As I exited Slovenia and crossed the border into Croatia I got my first taste of its brilliant twisty roads. I enjoyed these roads much more than the world renowned Glossglockner Pass in Austria, which cost me 22 euros, and was, in myopinion a complete waste of money, not that this alpine pass is generally rubbish but the day I rode it, the visibility up in the roof of Austria was reduced down to about 20 metres. The mountain mist completely obscurred the awesome views and seriously impeded my progress, making the roads especiall precarious. Furthermore, I think they were too technical for my skill level a the time. Conversely, my introduction to Croatian twisties were much better suited but still provided sufficient enough a challenge to make it exciting. Plus the weather was much nicer as I entered Croatia.
As soon as I could I headed straight for the Adriatic Coastal convinced that this would be an awesome ride. I switched the GPS over to avoid toll roads again and made my way to the sea. I wasn’t disappointed, the views are amazing. This was also the beginning of the hot hot hot weather that continues to plague me and the bike even now in Istanbul. Croatia, not surprisingly, is very much like Italy, and the coastal road is dotted with waterfront resorts offering various seaside activities. As I make my way down the coast my motorbiking skills are seriously improving, everything from my approach speed, gearing, observation point, road position and counter steering is all coming on leaps an bounds. I still have the occasional crazy rider or driver pass me but its generally me doing all the passing now.
The bike starts choking again as the petrol is low so I pull into a petrol station to fill up and for us both to cool down, assess the situation and figure out our next step. The riding has been tough going, more so than I expected. The heat makes it much tougher. The Sgt ‘comfort’ seat I got before I departed Blighty is ok but for the adventurous long distance rider it is anything but comfy. The problem with it is the piping that digs into your arse, its probably okay for regular sized hineys, but my phat rear end is feeling it. 350-400 miles is my limit. I have an inflatable camping pillow,which I am considering utilizing as a seat cushion? I digress, whilst I am at the station trying to programme a hostel into the GPS a woman comes upto me a informs me f a bikers party down the hill, only 1/2 a mile away at a local hotel.

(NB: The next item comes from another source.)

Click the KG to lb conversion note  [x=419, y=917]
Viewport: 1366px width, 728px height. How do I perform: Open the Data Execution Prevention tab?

I resolve to check it out, I can pay extra for a hotel if there’s a bikers party, they’re always a bloody good time. Besides, I might be able to blag the hotel fee. So I make my way down the hill and low and behold there are loads of bikers camping, I have a recce to see if there are any pitches left in the shade but they’re all taken. Then it hits me, its’s right next to the sea! I was so focused on the bikers I completely didn’t see the Adriatic. Bugger this I head over to the waters edge, park up and take in the view. I ponder for a moment and then decide to pitch upright here, next to the sea. Imagine the sunset and sunrise that I’ll be treated to. I realise that it’s going to be a noisy night but I have ear plugs and feel secure knowing that there are other bikers camping no less than 50 metres away. The site also has porta-loos and a makeshift shower unit- SORTED!
I pitch my tent, cook a nice little fry up of eggs, sausages, mushrooms and beans, which goes down very nicely. I then go for a little paddle in the sea and rinse out some of my sweaty clothes. falling down the jagged rocks i have a few cuts on my leg but I’ve had worse. The salt water will be good for my bite too. As the sun is setting I write in my journal, and fall asleep. I decide to give the party amiss, there’ll be others, especially in Russia. I wake up with a shock drenched in sweat unable to get back to sleep, even with the ear plugs. The music is loud but not bothersome, it’s the idiot sports bike riders revving the bollocks out of their bikes well beyond it’s limit point. It’s like they’re haveing a competition. I get out for some air and have a pee, whenI see a police riot van parked up next to my tent. Yep, no worries tonight, I have my own personal police protection squad. A theme that will repeat itself in Albania.